C'est son épouse qui donne les cartes vitales au docteur. Et qui vérifie que son masque est bien placé...
Après le questionnaire d'usage, l'aiguille est dégainée. Bernard se montre très volontaire, même si il confiera plus tard avoir peur du sang.
Pendant que sa compagne prend place à son tour, Bernard part au fond du bus, mais refuse de s'asseoir. "Sinon, je ne vais pas réussir à me relever." Et il se déclare ravi qu'une jeune infirmière soit à l'origine de la piqûre. "C'est pour ça que je n'ai rien senti, elle ne tremblait pas." L'intéressée rit de bon coeur. Et on entend un commentaire grivois d'un des journalistes : "je vous rappelle que votre épouse est juste derrière"...
Et voilà : Nadine est vaccinée à son tour. Elle s'en réjouit. "Je suis soulagée. Et contente." Elle remercie chaleureusement les pompiers.
Pendant ce temps, son mari... a filé. Sans attendre les vingt minutes règlementaires. La soupe était prête chez lui, et apparemment, il n'a pas pu patienter.
Finalement, quelques instants plus tard, les deux Baudry sont ensemble, dans leur salle à manger. Sur la table, un jeu de l'oie d'ancienne facture. Au mur, d'anciennes photographies de famille en noir et blanc. Derrière les vitres du buffet, plein de photographies de leurs petits-enfants, qui vont enfin pouvoir revenir chez papy et mamie.

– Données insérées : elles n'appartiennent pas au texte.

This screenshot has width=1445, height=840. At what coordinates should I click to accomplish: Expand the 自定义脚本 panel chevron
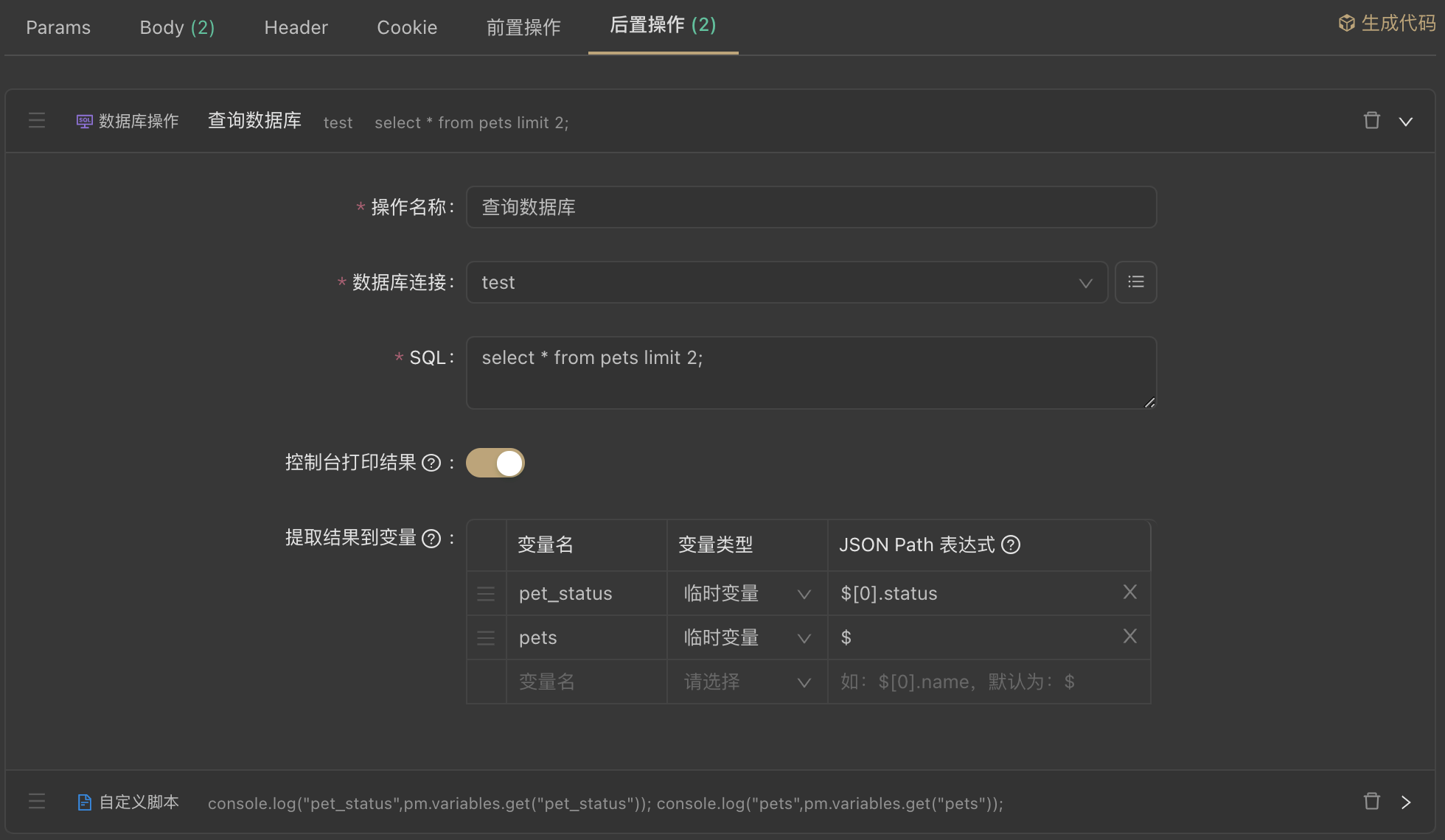click(x=1406, y=802)
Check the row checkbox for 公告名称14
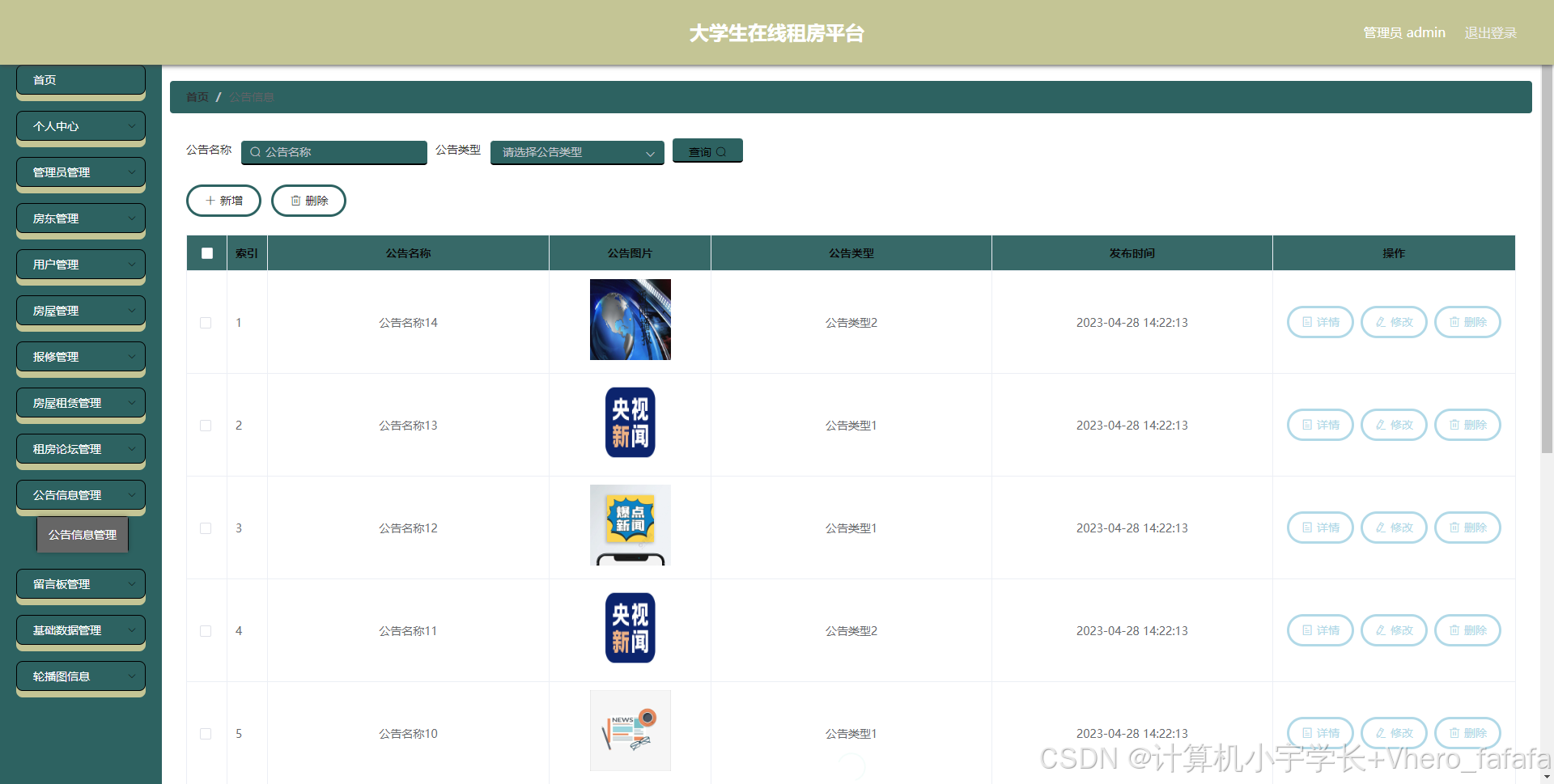1554x784 pixels. pos(206,322)
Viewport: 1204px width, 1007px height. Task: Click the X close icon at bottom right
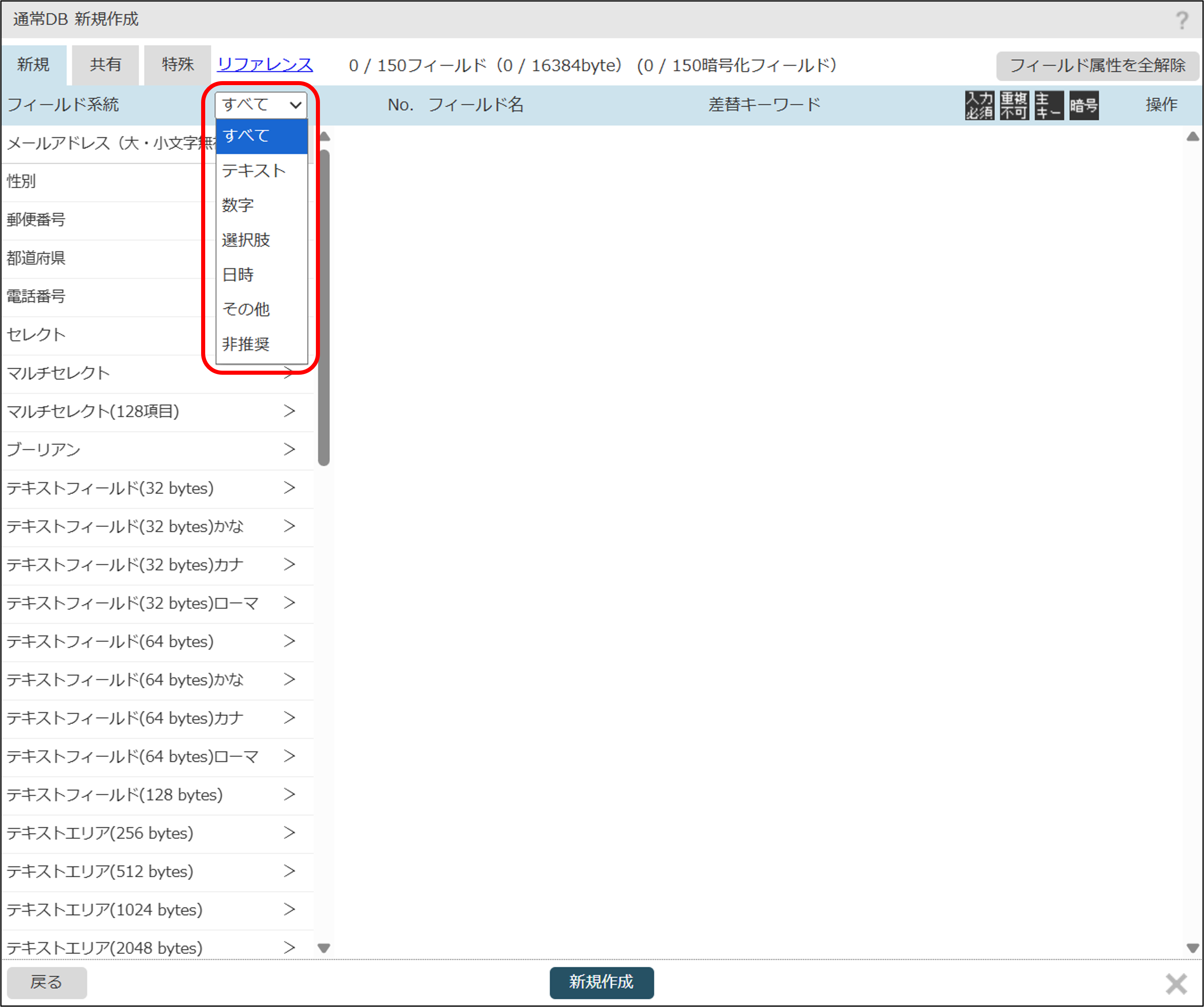(x=1176, y=983)
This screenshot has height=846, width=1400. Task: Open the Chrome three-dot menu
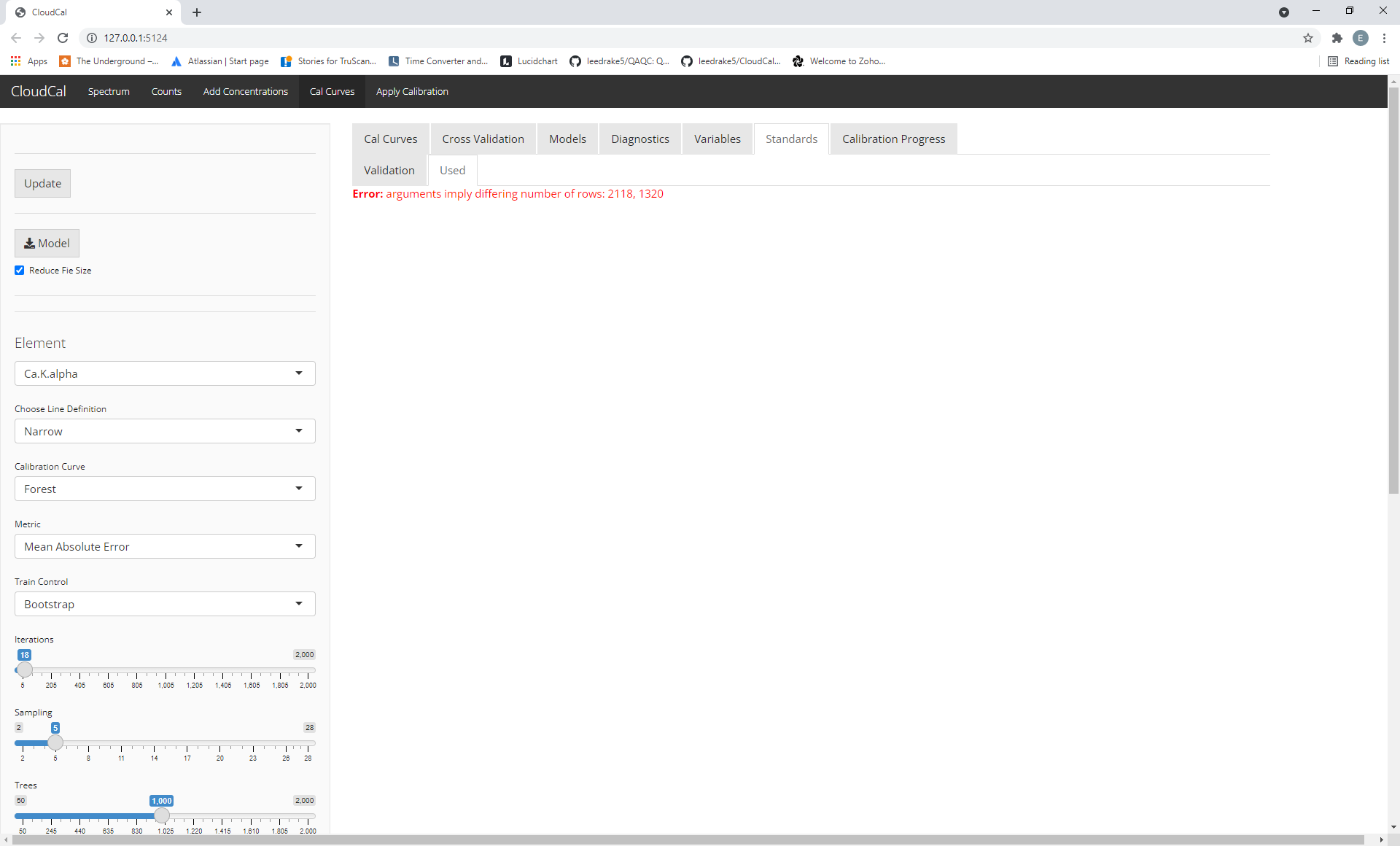(1384, 38)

Bernard se saisit de son agenda pour nous le montrer. Il a scrupuleusement noté la date où il recevra la deuxième dose de son vaccin. "Ce sera Mardi gras. Il ne faudra pas qu'on oublie de nous donner des petits gâteaux." C'est qu'il serait presque impatient d'être piqué à nouveau...
Une quarantaine de personnes aura été vaccinée au cours de cette journée.